The Four Quadrants

The  Four Quadrants
The Four Quadrants

Thursday, January 11, 2007

Common Psychological Defenses

(Guess what?, If you don't see any of this in yourself, of course it's a defense)

"Crystal balling": looking into the crystal ball of one's own imagination and determining one's behavior primarily from that. For example "I knew that that was probably what you would think, so I didn't bother." or " I didn't borrow your lawn mower because I knew you were going to borrow a lot of my stuff later on."

"Categorizing and dismissing": Perhaps the granddaddy of all defenses. Before you even realize it, your mind takes an impression or perception from the outside world places it in a box (category) and put it on a shelf. It never had a chance to be mindfully processed and you are only lucky if you ever get corrective feedback again. As the gap between a stimulus and it's immediate categorization narrows the defense becomes airtight.

"Talking oneself and in and out of things": Here you convince yourself of things; you try to come up with a good argument to talk yourself into something. You believe your own propaganda. You will to believe supersedes your will to really find out. You believe what you want to believe and unconsciously arrange and select facts in a way that fits your beliefs. You split yourself into "convincer" and "convincee". It's a dishonest state where it's too painful to admit what you don't know what to make the effort to really look.

"Wound oblivion": Here you are clueless to the extent of your own wounds. This is a very understandable state and is true for every one. It's just a matter of degree. You both convince yourself you're not wounded and your wounds are so encapsulated you are not even aware of them. If you were wounded at a time before you had the ability to cognize you'll have absolutely no conscious connection to the wound. For you, that wound will not exist. That part of yourself which has never seen the light of day will not and cannot exist to you.

"Decorating the prison walls": You suffer from "wound oblivion" and rather than dealing with your wounds and getting out of the prison of your wounds. You change "window dressing" thinking you're changing things on a deeper level. You talk yourself into believing you're making all sorts of marvelous changes.

"Sheathing the irrational in the rational": Deep confused irrational thinking is frosted over with a layer of rational appearing thoughts. All of a sudden we think we're making logical sense. It is too painful to look at our honest confusion.

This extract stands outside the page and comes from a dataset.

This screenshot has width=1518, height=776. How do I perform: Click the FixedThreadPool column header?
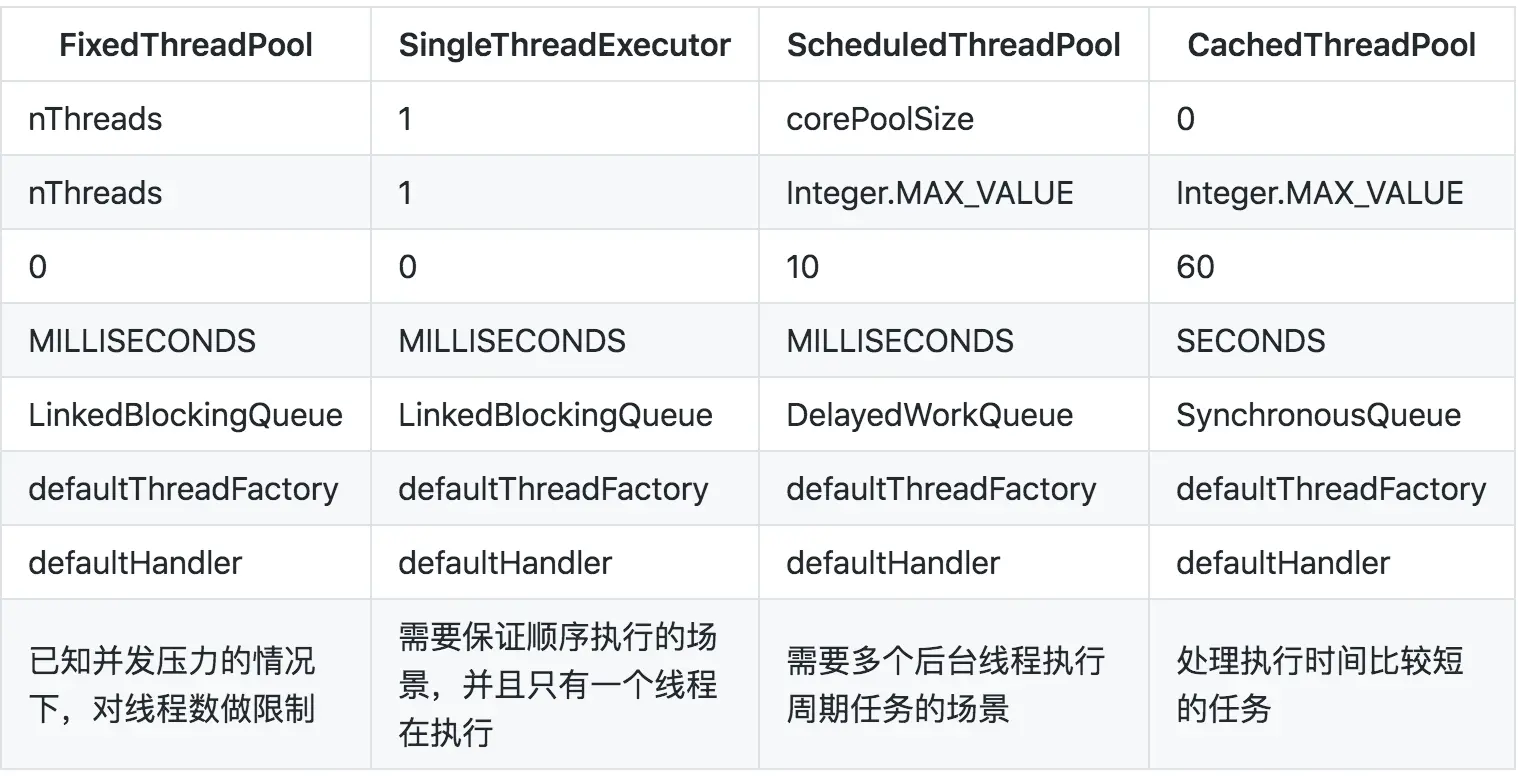[186, 45]

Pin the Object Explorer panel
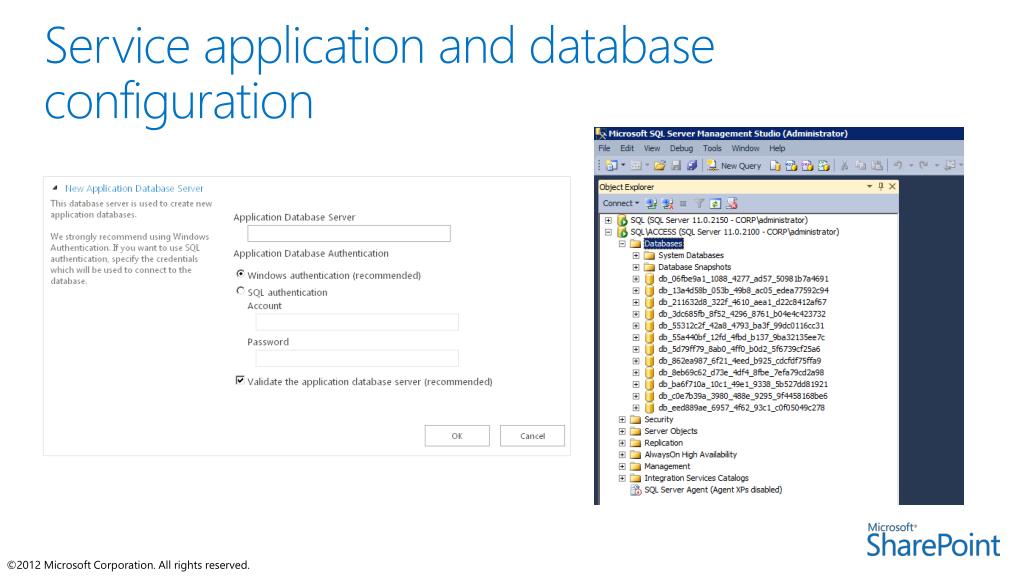[880, 186]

"Blind spot denial" : Here one does not take into account the fact that when one navigates through the world one will have blind spots just as we have blind spots that our mirrors don't pick up on when we are driving. If you drive a car and you do not take into account your mirror blind spots you will eventually have an accident. In this blind spot blindness you "can't see the flies in your eyes because of the flies in your eyes". Similarly in falling for "The myth of the given" you believe that what you perceive has no or few blind spots and needs no further exploration or consulting with others for corrective feedback.

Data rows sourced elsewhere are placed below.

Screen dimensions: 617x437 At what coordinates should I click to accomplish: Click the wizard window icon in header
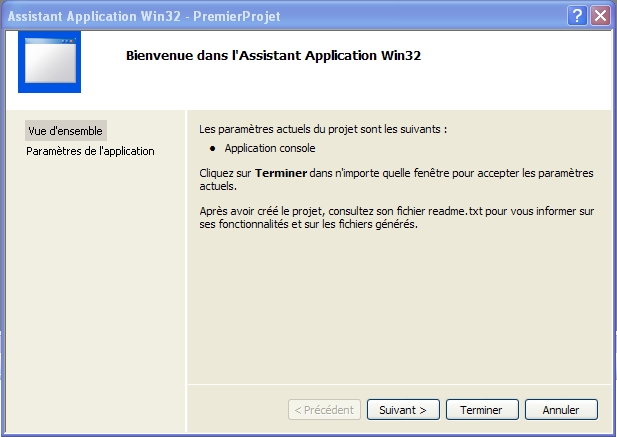(50, 62)

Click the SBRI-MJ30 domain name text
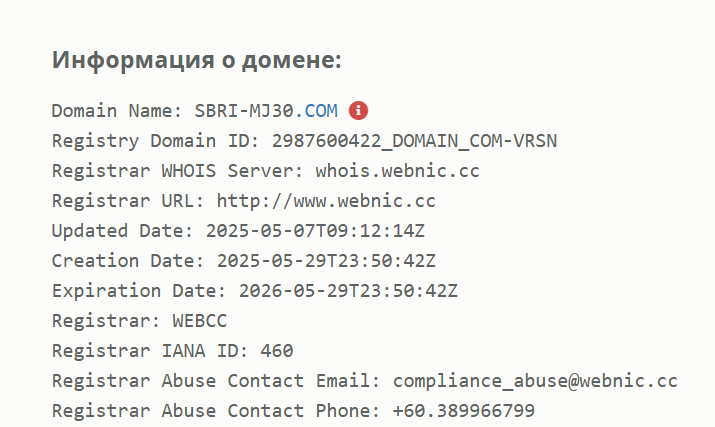coord(244,111)
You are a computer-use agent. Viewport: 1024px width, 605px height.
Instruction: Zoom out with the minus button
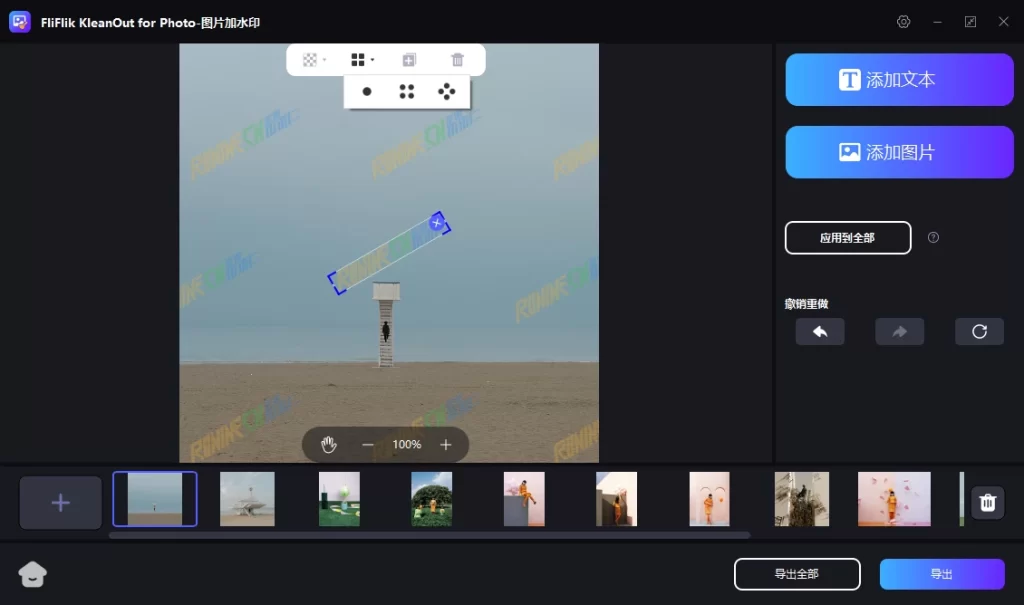[x=368, y=444]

"The essential need for the active attainment of corrective feedback is given a low priority": Here one assumes that if feedback is needed for one's behavior it will be obvious and forthcoming. One does not need to actively check out one's assumptions. This defense allows a person to live in their own world and comfort zone and not have passed to change.

"Whistling in the dark": here one avoids the unknown, the undifferentiated, and the amorphous within oneself by clinging to the known or overlaying the unknown with the known. One holds onto easy explanations of what one sees and oneself. One may feel uneasy and in the dark (in the background) and one covers that feeling by telling oneself "this (whatever) reason must explain my experience, there's nothing to be deeply concerned about or afraid of".

"Denying the unexpressed": Here one becomes oblivious to unexpressed anger, appreciation, hurt resentment etc. They're not aware that anything needs to be expressed and they will report that they have nothing to express. Later on they will somatize what they didn't express by experiencing headaches, fatigue, withdrawal, muscle tension etc.

"Comfort zone addiction": Here "wussaholics" want to stay in their comfort zone at all costs. The status quo is held on to very tightly as a means of security. It is a defense against being overwhelmed that causes one to become overwhelmed even more easily as one's settles into it.

Much of what is out of one's comfort zone is looked on with distrust and as abnormal. The trying of new things is looked at as impractical sense what they do already "works" for them.